*** Opening The data ***

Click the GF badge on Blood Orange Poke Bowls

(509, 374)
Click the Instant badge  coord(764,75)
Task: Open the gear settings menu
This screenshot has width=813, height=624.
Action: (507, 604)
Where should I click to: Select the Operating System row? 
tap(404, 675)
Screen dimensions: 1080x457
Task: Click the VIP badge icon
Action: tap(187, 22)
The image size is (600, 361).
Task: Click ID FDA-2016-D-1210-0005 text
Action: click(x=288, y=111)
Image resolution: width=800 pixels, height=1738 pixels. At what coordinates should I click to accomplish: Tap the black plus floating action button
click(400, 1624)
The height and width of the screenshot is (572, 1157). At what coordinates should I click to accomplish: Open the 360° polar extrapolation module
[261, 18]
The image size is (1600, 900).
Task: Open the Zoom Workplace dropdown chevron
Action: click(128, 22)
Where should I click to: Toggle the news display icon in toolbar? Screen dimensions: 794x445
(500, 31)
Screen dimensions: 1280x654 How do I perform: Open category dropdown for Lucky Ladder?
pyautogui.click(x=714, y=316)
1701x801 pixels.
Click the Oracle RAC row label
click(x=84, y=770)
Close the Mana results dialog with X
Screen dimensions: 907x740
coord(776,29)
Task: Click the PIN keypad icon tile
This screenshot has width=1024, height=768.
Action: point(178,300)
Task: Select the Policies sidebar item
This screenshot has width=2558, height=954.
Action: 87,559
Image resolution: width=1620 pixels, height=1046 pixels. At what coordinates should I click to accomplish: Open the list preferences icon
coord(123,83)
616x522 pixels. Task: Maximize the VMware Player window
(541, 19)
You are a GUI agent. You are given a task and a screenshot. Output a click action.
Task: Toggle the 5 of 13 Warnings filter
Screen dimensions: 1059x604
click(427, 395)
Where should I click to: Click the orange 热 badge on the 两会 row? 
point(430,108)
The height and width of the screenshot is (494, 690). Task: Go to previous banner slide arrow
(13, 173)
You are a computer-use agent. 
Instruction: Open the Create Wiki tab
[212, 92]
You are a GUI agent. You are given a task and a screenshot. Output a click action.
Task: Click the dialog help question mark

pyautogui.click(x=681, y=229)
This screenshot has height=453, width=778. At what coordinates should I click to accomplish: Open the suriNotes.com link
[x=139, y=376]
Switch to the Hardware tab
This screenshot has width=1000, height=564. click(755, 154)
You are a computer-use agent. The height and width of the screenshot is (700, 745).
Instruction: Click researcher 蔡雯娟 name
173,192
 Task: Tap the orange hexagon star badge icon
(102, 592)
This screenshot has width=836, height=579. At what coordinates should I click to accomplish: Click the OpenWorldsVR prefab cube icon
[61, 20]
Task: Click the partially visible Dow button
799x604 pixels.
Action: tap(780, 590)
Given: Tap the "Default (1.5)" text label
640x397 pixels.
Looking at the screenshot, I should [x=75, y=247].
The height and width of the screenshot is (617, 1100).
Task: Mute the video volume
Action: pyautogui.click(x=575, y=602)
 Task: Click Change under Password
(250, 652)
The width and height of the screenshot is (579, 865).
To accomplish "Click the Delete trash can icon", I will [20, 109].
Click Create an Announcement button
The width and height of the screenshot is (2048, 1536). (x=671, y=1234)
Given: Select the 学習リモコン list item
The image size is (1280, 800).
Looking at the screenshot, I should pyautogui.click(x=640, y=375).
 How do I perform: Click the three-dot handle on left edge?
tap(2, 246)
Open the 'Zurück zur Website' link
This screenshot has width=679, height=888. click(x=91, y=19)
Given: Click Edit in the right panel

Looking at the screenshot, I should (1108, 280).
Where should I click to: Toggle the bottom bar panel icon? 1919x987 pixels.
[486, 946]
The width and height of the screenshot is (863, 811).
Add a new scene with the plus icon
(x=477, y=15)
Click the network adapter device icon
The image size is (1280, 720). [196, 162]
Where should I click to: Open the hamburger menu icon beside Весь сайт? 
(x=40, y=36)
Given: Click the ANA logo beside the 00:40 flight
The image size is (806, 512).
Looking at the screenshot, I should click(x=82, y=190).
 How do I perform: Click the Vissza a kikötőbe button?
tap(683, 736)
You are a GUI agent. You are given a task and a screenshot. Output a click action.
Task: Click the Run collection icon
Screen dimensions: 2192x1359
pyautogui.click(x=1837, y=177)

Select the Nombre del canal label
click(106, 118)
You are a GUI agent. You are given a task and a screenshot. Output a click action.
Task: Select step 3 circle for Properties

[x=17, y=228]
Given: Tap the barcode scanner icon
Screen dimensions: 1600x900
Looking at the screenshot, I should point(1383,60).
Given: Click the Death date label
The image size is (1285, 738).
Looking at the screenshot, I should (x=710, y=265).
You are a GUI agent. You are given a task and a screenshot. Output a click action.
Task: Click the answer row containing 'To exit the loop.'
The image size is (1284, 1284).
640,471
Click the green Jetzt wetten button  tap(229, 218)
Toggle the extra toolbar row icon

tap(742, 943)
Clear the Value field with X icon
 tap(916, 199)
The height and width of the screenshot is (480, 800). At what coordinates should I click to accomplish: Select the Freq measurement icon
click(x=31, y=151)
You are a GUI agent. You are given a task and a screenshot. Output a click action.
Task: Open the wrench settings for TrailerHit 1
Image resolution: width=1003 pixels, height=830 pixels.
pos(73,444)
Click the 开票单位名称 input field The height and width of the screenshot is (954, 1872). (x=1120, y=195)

*** Closing The data ***

» **Problem**:
Exactly the lines from the one containing "Image resolution: width=1003" through the end of the listing above, inclusive, are to be written out, and no others.

» **Reply**:
Image resolution: width=1003 pixels, height=830 pixels.
pos(73,444)
Click the 开票单位名称 input field The height and width of the screenshot is (954, 1872). (x=1120, y=195)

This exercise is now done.